▶ [Work to complete] Could you show each line of the records that contains the word "will"?

*** Opening Records to process ***

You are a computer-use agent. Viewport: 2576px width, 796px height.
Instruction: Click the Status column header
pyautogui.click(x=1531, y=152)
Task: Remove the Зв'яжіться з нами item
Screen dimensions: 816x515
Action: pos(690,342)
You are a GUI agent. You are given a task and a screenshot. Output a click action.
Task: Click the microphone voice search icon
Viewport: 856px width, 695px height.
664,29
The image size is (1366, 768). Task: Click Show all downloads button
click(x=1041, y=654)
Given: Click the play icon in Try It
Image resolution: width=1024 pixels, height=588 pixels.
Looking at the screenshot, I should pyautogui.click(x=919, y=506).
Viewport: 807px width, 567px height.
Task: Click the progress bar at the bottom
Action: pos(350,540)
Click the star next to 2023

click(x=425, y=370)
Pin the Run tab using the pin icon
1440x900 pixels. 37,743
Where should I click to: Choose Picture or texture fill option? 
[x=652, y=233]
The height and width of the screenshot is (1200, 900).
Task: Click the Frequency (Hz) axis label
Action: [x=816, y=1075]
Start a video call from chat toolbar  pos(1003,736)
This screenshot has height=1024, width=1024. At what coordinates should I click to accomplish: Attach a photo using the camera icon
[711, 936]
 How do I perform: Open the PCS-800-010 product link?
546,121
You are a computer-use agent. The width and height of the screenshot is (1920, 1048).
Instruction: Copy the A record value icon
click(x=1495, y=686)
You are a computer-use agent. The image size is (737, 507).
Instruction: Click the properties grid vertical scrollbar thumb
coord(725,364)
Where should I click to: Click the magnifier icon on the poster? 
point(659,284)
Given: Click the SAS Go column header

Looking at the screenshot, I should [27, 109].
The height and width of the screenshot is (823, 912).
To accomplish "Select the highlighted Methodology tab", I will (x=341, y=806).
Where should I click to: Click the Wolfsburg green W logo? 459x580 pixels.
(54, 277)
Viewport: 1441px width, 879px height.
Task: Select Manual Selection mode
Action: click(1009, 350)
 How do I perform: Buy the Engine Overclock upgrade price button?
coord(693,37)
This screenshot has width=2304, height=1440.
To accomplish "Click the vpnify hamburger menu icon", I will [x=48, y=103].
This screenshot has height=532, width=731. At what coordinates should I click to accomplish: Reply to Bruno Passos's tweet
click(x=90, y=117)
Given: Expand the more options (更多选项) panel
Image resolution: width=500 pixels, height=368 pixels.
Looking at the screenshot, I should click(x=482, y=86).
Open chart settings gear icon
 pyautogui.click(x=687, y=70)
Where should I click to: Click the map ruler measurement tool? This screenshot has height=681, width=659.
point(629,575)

*** Closing Records to process ***

▶ [Reply to the task]
To accomplish "Select the highlighted Methodology tab", I will (x=341, y=806).
To accomplish "Click the vpnify hamburger menu icon", I will [x=48, y=103].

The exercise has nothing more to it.